◆ TASK DIRECTIONS ◆
Pictures excluded, copy word for word the lines from the one holding "Given: Open the Explorer view in activity bar" through the last line below.

[Records from a dataset]
[Start of Attachment]
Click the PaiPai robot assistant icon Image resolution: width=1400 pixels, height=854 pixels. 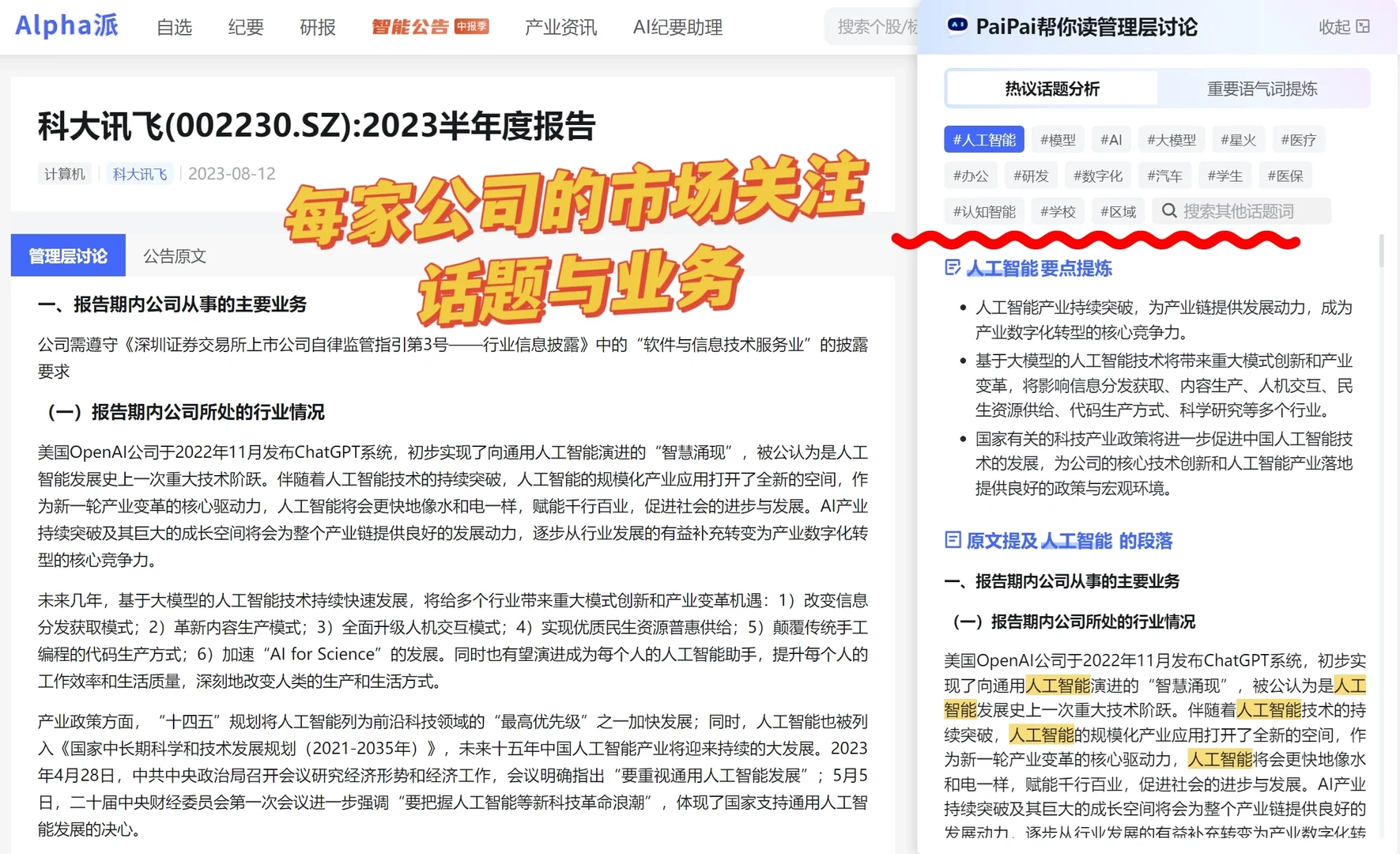coord(957,26)
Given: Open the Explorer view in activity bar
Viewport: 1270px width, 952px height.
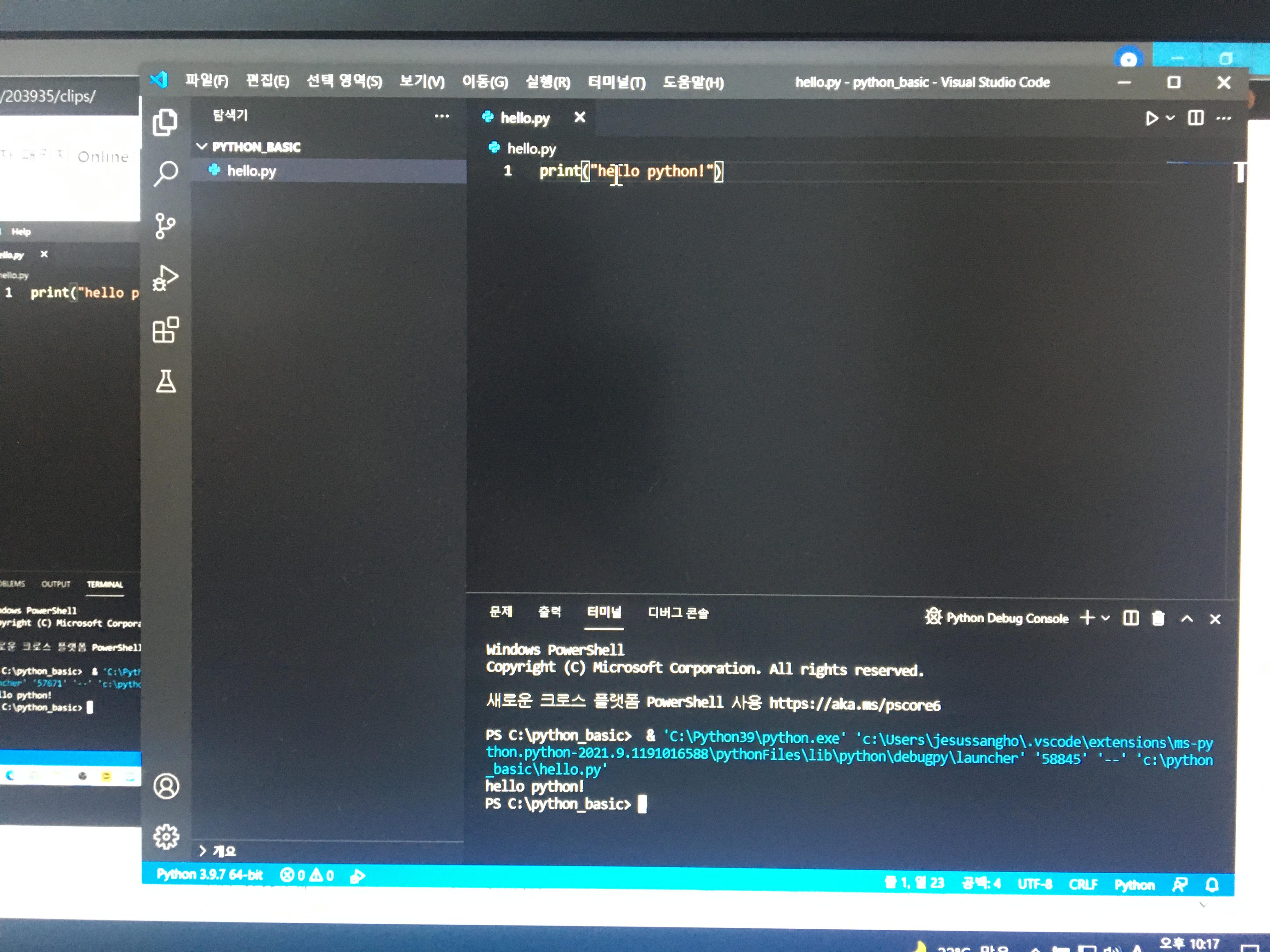Looking at the screenshot, I should (165, 122).
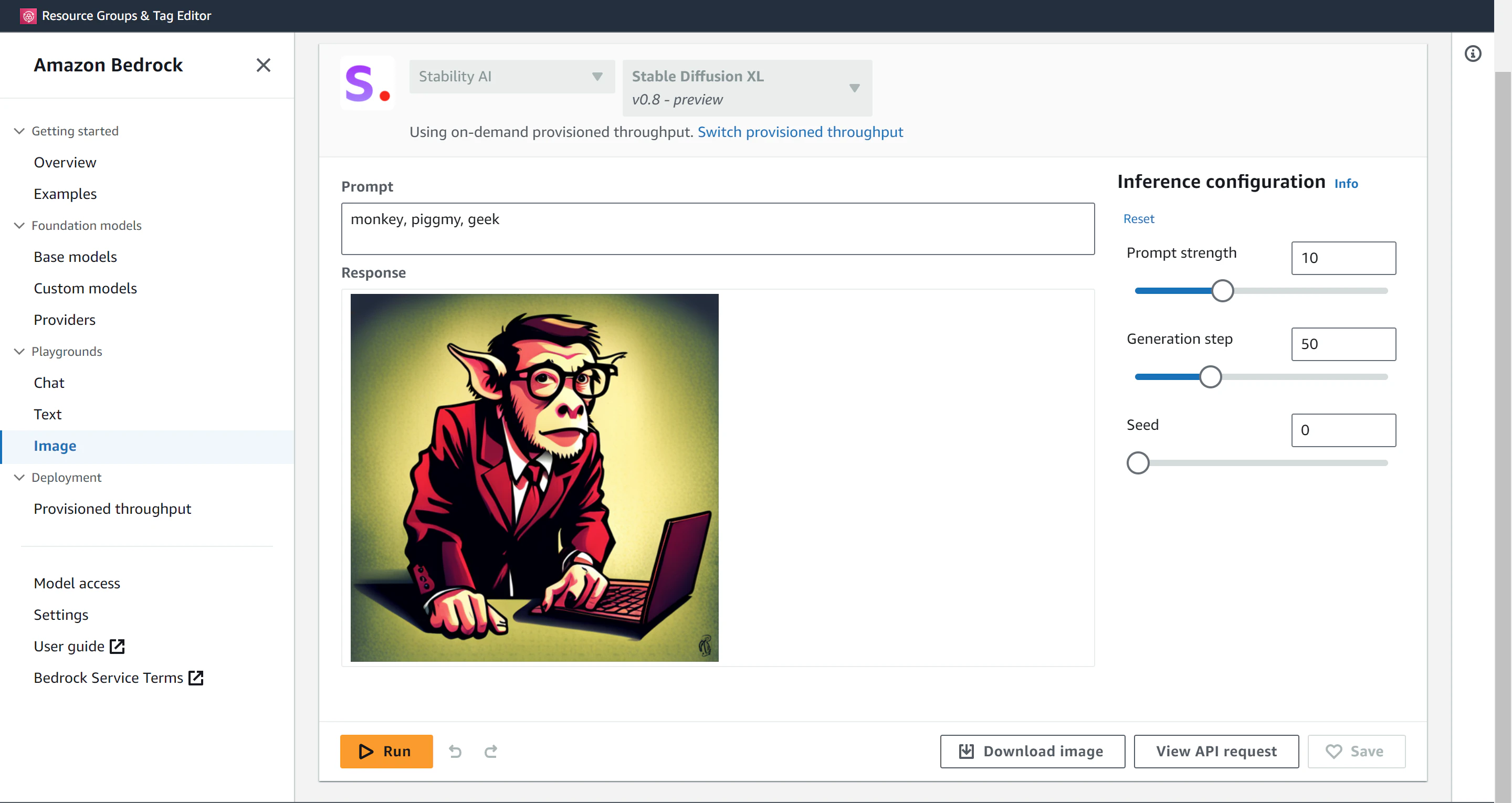Click the undo arrow icon
1512x803 pixels.
click(455, 752)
[End of Attachment]
◆ SOLVED EXERCISE ◆
Given: Open the Explorer view in activity bar
Viewport: 1270px width, 952px height.
Looking at the screenshot, I should (165, 122).
Click the undo arrow icon
1512x803 pixels.
click(455, 752)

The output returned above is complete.